My first ride in a logging truck
As my Indian host had promised, there was a steady stream of logging trucks passing by and, in no time at all, one of
them pulled over. It was an ancient long-nosed model from the early fifties or late forties by the looks of it,
with divided grill, divided windscreen and detached headlamps, running without a load. Crawling up into the narrow
cab, with bare metal and sharp edges pressing from every side, hard ribbed-leather seats and a dashboard of small round
dials, it was a lot like squeezing into the cockpit of a forties-era plane. I settled into my seat, seabag between my
The driver, as lean and angular as his truck and wearing a heavy flannel shirt, looked to be in his late thirties.
A small boy, maybe four or five and dressed in bib overalls, stood between the seats with his back against the cab
window and his hand on his father's shoulder. He paid me no mind at all but kept his eye on the road ahead, riding
each bump and swerve with the practiced ease of a seasoned equestrian. I was reminded of myself at that age, standing
on a tractor-axle beside my father as we drove out to the fields.
"Where you headed?" the driver asked. "Due west till I hit the ocean, then north," I answered.
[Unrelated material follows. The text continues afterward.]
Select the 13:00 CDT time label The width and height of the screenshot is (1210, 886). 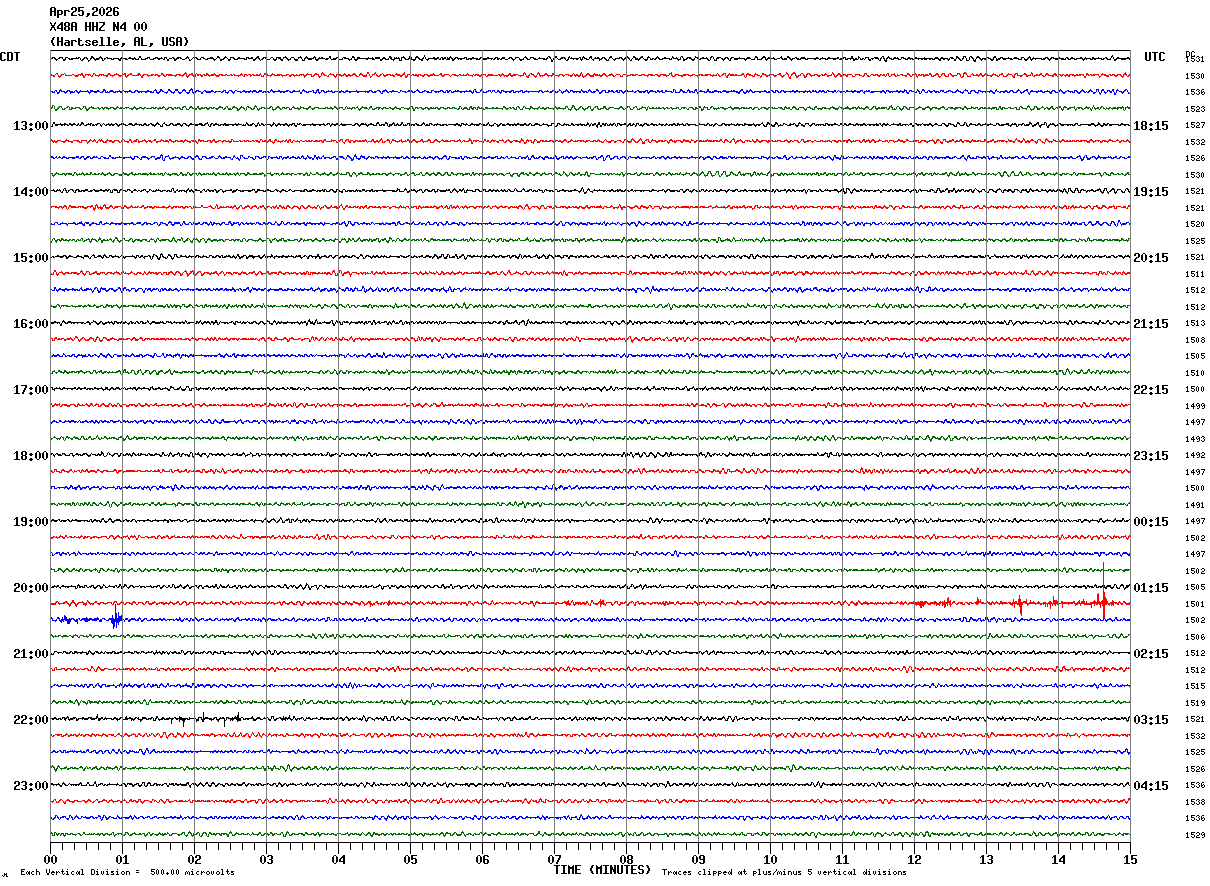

"I'm looking for work." "Well, you're headed in the right direction, for sure," he said. "Things are really boomin'
up there on the Peninsula."
I settled back and immersed myself in the deeply forested country we were passing through, with
stretches of whitewater rivers and dark green interiors glimpsed and gone. We passed through small seedy towns
of one or two stoplights, gas stations and grocery stores and pickups parked in yards, and I watched the driver
shifting up or down as he accelerated or slowed in and out of the small towns, smoothly working the clutch and two gearsticks in incomprehensible combinations, sometimes using both in a single shift and sometimes just one,
in accordance with no logic that I could make out, but with all the finesse of a concert violinist, coaxing or nudging
the great gears into place with gently cupped fingers or heel of his palm.
When he learned that I had never seen the Pacific Ocean, he said he would drive me over to the coast
himself, though it was somewhat out of his way. And so he did, rolling all the way to Highway 101 where he turned
and drove north until
he spotted a pull-over on the coastal side of the highway. He and his boy got out with me and stood for a short time
watching the waves come in. Then they piled back into the cab of the old truck with a wave and “Good Luck!” and the
truck pulled out onto the highway, heading back the way they had come.
I filled my lungs with the clean salt air for a time, looking norhwards at forest as far as I could
see, and knew I had arrived in the true north country at last. My spirits were high, and I was eager to keep moving.
I walked over to the highway, crossed to the northbound lane, lowered my seabag to the ground and stuck out my thumb.